Sulle loro spalle, ci sono non solo le manutenzioni, ma anche le tumulazioni: «Mi sono già occupato di qualcosa come 6 mila funerali, ma il mio lavoro non si è mai limitato solo a questo», spiega Nicola con un sorriso amaro, «svolgo anche compiti di segreteria all’interno di un apposito ufficio, perché ogni defunto viene inserito in un registro. La mia qualifica sarebbe di operaio, ma in definitiva non ho mai potuto fare solo questo. A maggior ragione negli ultimi anni, quando la carenza di organico è stata ancora più pesante. Non solo il segretario, insomma, ma anche l’addetto alle piccole e grandi manutenzioni e il necroforo».

Un cimitero non è un luogo di lavoro come gli altri. L’ambiente provoca una pressione psicologica importante e non è per tutti: «Questo l’ho sperimentato di persona, quando sono stato temporaneamente affiancato da colleghi che non ce l’hanno fatta a continuare e sono stati costretti a lasciare anche dopo solo poche ore. Le riesumazioni dei corpi richiedono un certo stomaco e non potrai mai farci l’abitudine. Ma anche il lavoro più semplice richiede una certa presenza di spirito. Non puoi evitare nemmeno di scherzarci un po’ sopra, naturalmente senza mancare di rispetto a nessuno, perché già il clima è opprimente e, in qualche maniera, devi fartela passare. Capita anche di ridere e, allo stesso tempo, d’incontrare la comprensione di chi viene a visitare i propri cari. Sennò rischi seriamente di andare in depressione».

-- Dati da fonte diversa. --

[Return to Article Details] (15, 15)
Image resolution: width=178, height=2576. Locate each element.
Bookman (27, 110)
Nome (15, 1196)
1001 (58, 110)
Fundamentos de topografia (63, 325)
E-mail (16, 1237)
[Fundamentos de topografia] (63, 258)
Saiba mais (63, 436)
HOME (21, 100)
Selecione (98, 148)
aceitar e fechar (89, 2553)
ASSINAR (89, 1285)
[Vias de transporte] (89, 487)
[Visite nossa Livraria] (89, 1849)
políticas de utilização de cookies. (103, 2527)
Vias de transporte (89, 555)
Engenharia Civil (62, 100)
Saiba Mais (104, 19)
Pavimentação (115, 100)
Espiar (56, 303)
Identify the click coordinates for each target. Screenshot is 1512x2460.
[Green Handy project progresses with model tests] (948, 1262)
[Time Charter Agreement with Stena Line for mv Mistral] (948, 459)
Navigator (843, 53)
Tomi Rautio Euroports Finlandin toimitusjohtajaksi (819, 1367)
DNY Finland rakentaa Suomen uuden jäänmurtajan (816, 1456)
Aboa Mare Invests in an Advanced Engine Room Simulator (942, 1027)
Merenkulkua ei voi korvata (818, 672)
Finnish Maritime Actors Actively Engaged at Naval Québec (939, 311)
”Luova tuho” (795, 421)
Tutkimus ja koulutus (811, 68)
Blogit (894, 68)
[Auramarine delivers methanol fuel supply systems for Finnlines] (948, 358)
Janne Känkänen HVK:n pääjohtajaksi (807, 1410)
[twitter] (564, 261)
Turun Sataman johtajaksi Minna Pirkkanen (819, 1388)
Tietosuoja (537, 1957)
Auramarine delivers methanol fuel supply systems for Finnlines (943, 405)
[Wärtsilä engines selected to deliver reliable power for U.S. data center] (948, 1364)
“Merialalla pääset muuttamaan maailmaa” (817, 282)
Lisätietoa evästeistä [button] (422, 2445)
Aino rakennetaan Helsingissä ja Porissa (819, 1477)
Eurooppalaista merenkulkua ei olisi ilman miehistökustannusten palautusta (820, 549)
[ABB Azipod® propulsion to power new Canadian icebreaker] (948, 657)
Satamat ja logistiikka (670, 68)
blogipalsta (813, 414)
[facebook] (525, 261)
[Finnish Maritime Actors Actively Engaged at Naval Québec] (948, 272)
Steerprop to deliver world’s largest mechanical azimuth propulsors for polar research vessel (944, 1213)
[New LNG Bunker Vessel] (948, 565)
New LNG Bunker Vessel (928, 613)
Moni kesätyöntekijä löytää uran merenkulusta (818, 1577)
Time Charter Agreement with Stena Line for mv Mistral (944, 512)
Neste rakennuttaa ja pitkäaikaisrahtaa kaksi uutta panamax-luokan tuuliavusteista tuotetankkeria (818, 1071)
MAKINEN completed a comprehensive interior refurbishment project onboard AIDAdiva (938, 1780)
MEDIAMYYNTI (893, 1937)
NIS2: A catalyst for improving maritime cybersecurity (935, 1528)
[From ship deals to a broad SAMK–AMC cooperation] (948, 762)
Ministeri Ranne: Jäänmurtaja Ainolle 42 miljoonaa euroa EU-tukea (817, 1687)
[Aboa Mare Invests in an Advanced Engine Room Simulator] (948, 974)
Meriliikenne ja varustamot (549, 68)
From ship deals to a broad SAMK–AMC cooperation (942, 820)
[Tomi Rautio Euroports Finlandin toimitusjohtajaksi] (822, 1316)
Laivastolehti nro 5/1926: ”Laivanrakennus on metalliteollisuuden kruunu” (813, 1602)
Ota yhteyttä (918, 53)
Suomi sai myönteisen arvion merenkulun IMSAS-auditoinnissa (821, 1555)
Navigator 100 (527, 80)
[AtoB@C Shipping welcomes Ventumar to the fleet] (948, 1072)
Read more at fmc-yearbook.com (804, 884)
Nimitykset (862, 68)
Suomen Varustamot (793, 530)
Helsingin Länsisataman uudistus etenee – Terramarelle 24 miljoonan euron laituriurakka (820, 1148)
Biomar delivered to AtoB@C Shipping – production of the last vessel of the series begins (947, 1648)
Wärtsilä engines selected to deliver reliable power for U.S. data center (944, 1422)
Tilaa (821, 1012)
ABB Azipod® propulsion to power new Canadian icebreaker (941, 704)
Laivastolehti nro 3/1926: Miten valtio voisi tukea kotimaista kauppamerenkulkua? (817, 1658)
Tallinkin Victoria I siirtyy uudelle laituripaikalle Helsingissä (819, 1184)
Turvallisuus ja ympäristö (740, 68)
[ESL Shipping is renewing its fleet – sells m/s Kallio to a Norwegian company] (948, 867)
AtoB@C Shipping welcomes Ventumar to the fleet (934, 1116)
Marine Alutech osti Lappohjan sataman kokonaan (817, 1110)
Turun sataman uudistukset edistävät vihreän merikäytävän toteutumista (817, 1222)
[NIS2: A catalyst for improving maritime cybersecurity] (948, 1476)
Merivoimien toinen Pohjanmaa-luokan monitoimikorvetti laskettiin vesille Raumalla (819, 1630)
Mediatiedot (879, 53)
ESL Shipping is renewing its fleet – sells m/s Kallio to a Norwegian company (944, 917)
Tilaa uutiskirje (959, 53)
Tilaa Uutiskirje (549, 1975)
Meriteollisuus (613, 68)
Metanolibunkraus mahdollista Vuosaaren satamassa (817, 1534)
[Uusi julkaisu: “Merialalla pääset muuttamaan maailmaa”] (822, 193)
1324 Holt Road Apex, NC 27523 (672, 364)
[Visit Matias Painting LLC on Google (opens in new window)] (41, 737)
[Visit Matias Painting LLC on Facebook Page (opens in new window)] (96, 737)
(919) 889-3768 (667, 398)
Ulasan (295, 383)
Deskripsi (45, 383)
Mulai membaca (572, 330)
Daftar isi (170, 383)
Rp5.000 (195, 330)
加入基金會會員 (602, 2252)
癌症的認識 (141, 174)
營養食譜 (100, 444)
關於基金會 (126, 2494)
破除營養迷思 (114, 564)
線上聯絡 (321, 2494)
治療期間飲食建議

Ci sono i turni di riposo e si maturano le ferie. Come si organizzano in due più uno? «In qualche maniera, bisogna pur fare. Un aiuto può arrivare da chi è costretto a occuparsi di lavori socialmente utili, ma si tratta di soluzioni temporanee. E comunque, anche tra questi, c’è chi non ce la fa proprio ad andare avanti per più di qualche tempo. È dura, c’è poco da discutere. Io stesso ho partecipato a un concorso dell’azienda sanitaria, perché vorrei cominciare a guidare le ambulanze: mi auguro di farcela presto, nel frattempo devo darmi da fare, insieme ai colleghi, perché tra qui a Prade e i cimiteri periferici non mancano mai i lavori da portare a termine. Quello che ci consola è il fatto che non stiamo avendo lamentele».

Prade è inappuntabile, con le siepi rasate di fresco e gli alberelli potati. Non mancano nemmeno i complimenti da parte dell’assessore competente Claudia Alpago Novello: «Possono anche far piacere, ma non ti aiutano certo a vivere meglio dal punto di vista economico. Ci sono stati momenti in cui avevamo anche un’indennità di disagio, dovuta all’inevitabile stress psico-fisico al quale siamo sottoposti, ma è un po’ che non c’è più nemmeno quella».

Accanto alla congratulazioni e alle pacche sulla spalla, la certezza che a Palazzo Rosso non possono provvedere a nuove assunzioni. Il bilancio non lo permette: «Saprei io dove risparmiare, ma a questo dovrebbe pensare chi di dovere, a cominciare dall’assessore Alpago Novello e dal sindaco Jacopo Massaro. Ad ogni modo, non mi aspetto chissà che cosa. Credo che questi siamo e questi rimarremo, almeno fino a quando non cambierà il quadro economico. Quello che possiamo fare è continuare a fare del nostro meglio, cosa che già stiamo facendo. La coscienza non può che essere a posto, anche considerando i mezzi con cui stiamo lavorando. Abbiamo un piccolo escavatore, un camioncino, un’utilitaria e un’Ape».